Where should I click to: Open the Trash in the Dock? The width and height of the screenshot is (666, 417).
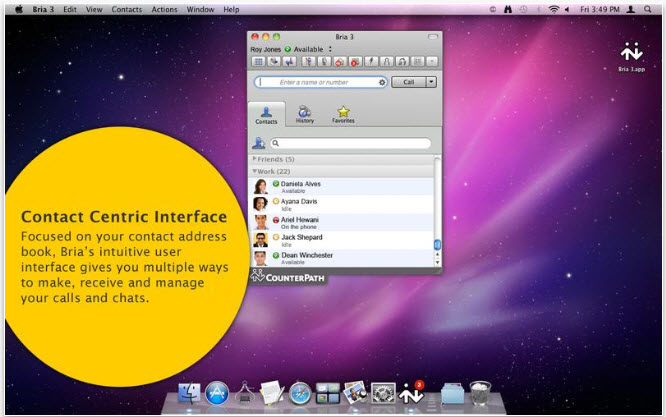click(479, 394)
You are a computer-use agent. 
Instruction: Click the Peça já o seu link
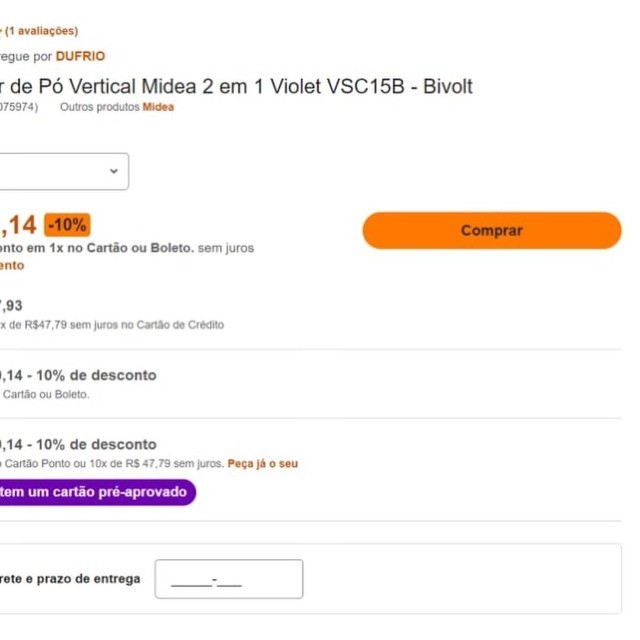point(263,464)
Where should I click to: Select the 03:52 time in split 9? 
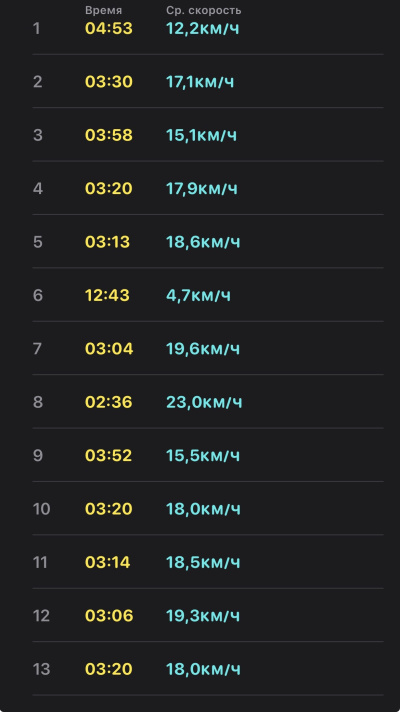(x=109, y=455)
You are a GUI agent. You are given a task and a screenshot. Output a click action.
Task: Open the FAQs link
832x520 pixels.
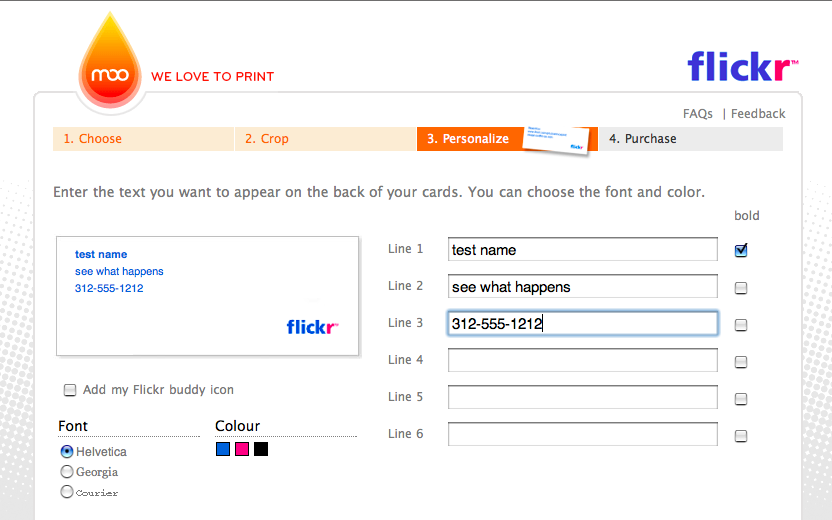(697, 114)
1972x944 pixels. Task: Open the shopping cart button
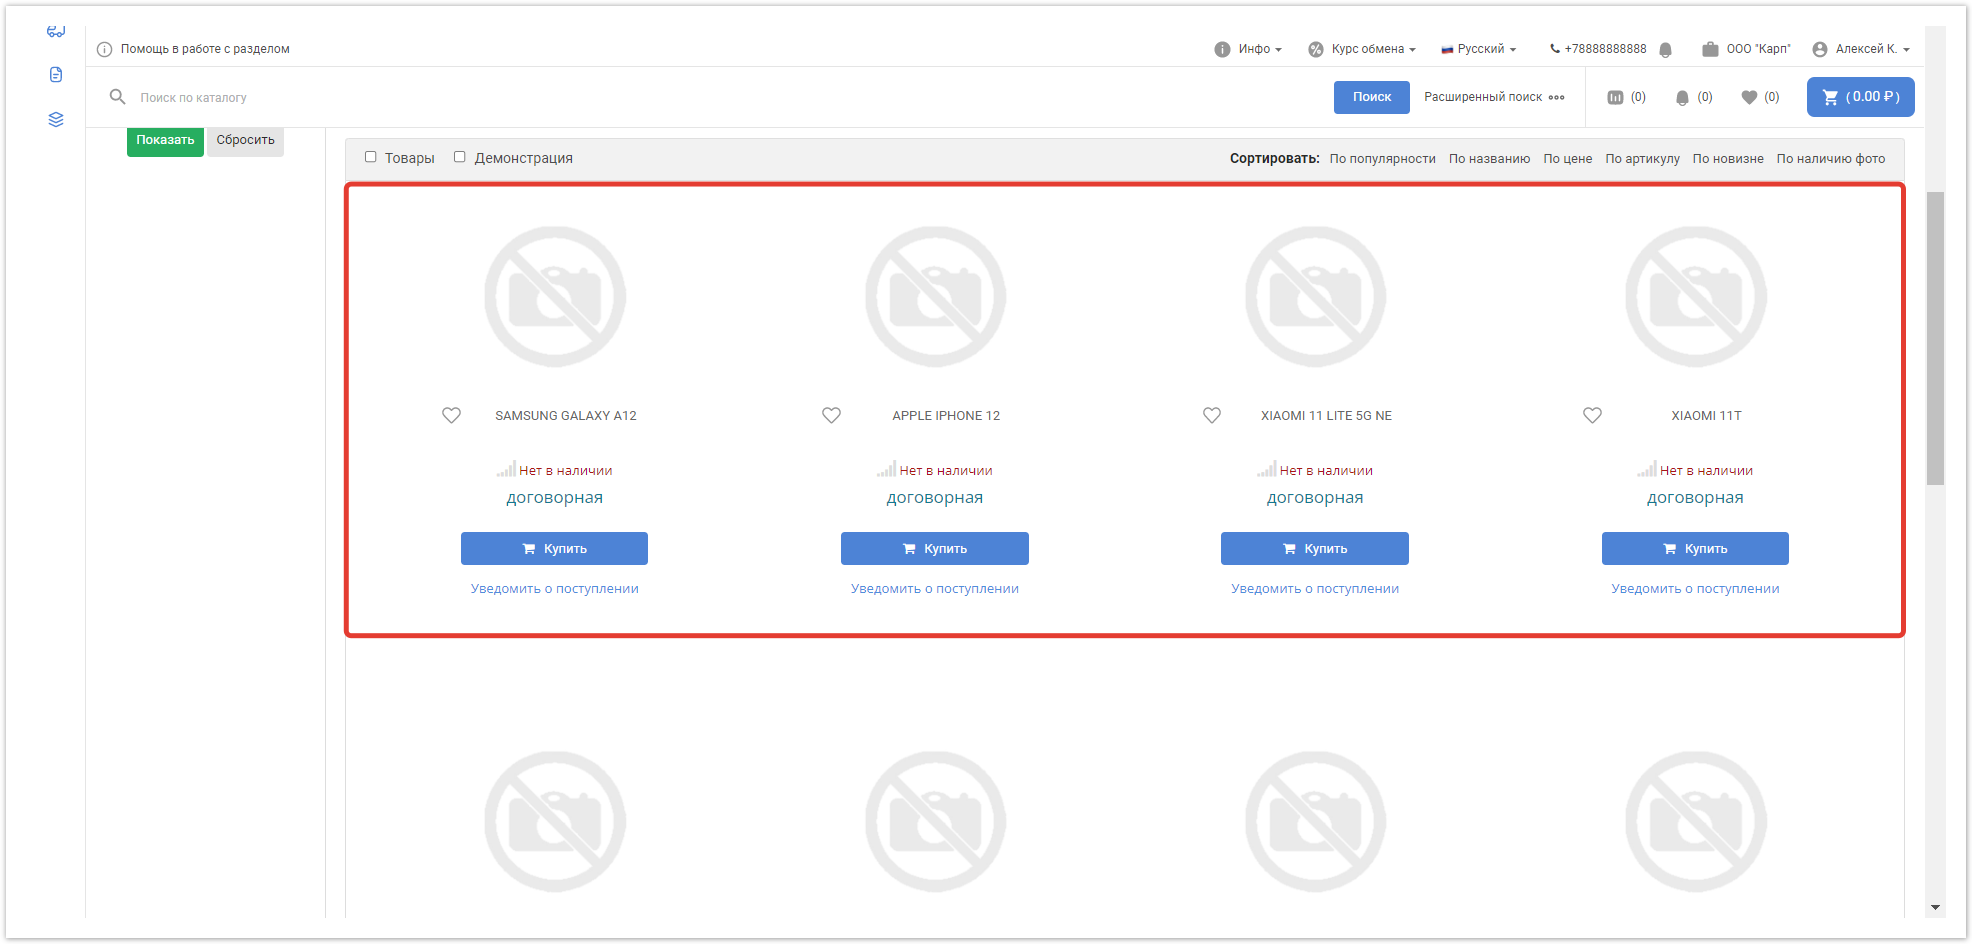1860,97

━━━━━━━━━━━━━━━━━━━━

### REQUIREMENT
Set the records down again exactly, with no pictures.

### RESPONSE BELOW
Where should I click to: Open the Trash in the Dock? The width and height of the screenshot is (666, 417).
click(479, 394)
You are a computer-use agent. 
Instruction: Click the Peça já o seu link
point(263,464)
Where should I click to: Select the 03:52 time in split 9? 
(x=109, y=455)
You are a GUI agent. You are given a task and a screenshot. Output a click action.
Task: Open the FAQs link
832x520 pixels.
(697, 114)
1972x944 pixels. Task: Open the shopping cart button
1860,97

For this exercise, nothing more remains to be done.